Ирина нахмурила брови:
— Я видела его на каком-то вашем корпоративном сабантуе. Неприятный человек. Да еще этот золотой зуб во рту… Не следователь, а какой-то Ленька Пантелеев татарского разлива. — Ирина доела свой кусочек рыбы, с тоской посмотрела на пустую тарелку и отодвинула ее. — Н-да… — грустно сказала она. — Вижу, кольцо вокруг твоего Боровского сжимается все плотнее.
— Это не кольцо, — возразил Турецкий. — Это петля на его шее. Дела против людей из его окружения растут, а его состояние тает, бизнес рассыпается на глазах. Он уже почти банкрот.
— Думаю, его это сейчас мало волнует. Иначе бы он не молчал.
— Он сильно подавлен. На прогулках, говорят, ведет себя вяло, почти не ест. Заявлений никаких не делает. Просто гаснет, как та свечка.

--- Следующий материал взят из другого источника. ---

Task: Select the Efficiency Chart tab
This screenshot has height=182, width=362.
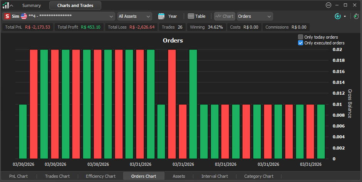Action: tap(101, 176)
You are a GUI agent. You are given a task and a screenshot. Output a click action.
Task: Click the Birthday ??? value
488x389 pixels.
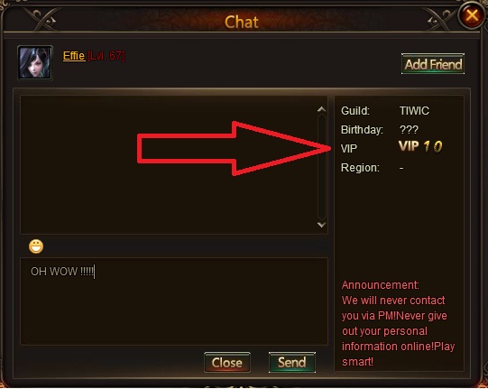pos(409,130)
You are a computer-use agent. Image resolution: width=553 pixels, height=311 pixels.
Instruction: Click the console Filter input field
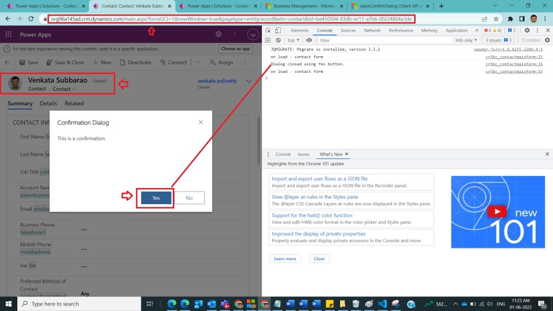(383, 40)
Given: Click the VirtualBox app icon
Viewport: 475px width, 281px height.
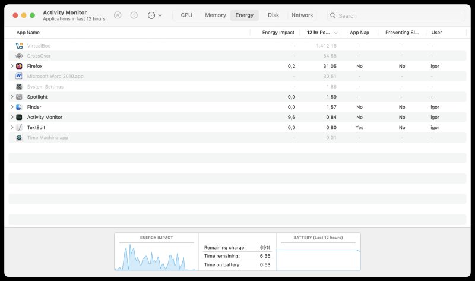Looking at the screenshot, I should 19,46.
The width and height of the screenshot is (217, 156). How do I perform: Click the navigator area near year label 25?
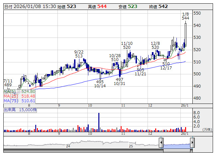[131, 146]
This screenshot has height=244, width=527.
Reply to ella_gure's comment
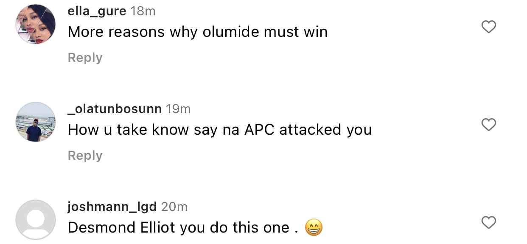(85, 58)
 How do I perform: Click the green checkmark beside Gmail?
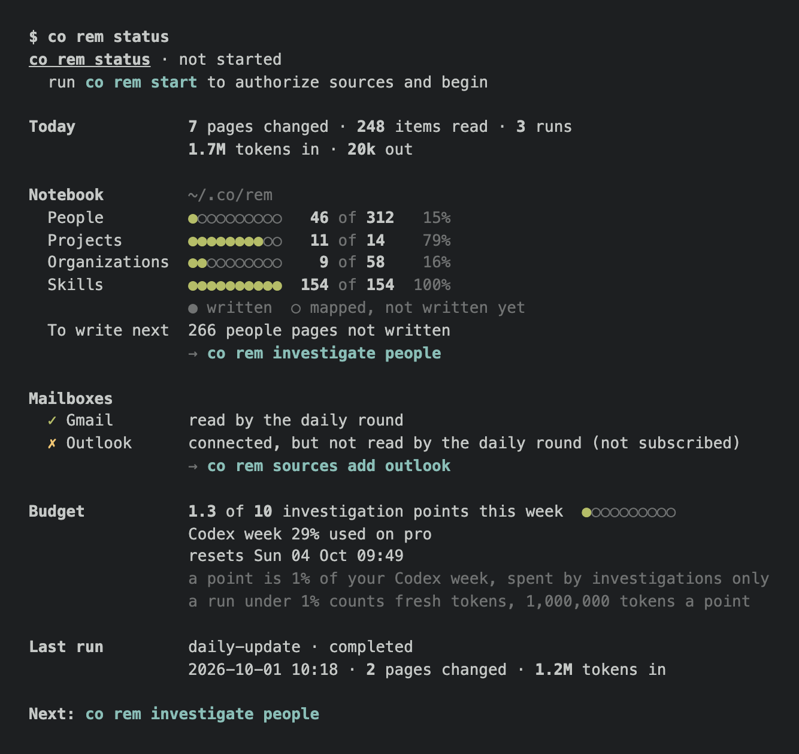pyautogui.click(x=52, y=421)
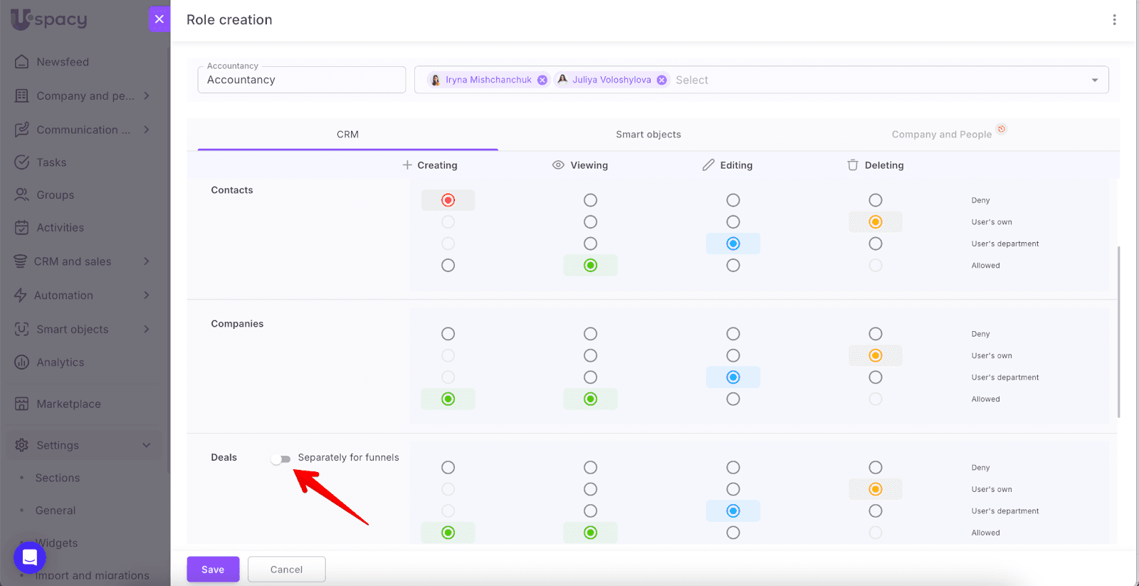This screenshot has width=1139, height=586.
Task: Open the three-dot more options menu
Action: (1114, 20)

— Жалко мужика, — вздохнула Ирина.
— Воровать в свое время надо было меньше.
Ирина скептически усмехнулась:
— Ого! Ты у нас что, в коммунисты записался?
— При чем тут это? — обиделся Турецкий.
— Да ладно, не дуйся. Я ведь шучу. Кстати, ты по-прежнему думаешь, что Боровский убил Риневича из-за того, что не поделил с ним бизнес?
Турецкий на секунду отвлекся от рыбы, подумал, кивнул и ответил:
— Полной уверенности нет, но полагаю, что да.
Глаза Ирины азартно блеснули, как бывало всегда, когда она не соглашалась с мужем.
— И все-таки я не согласна, — сказала она. — Из-за бизнеса так не убивают.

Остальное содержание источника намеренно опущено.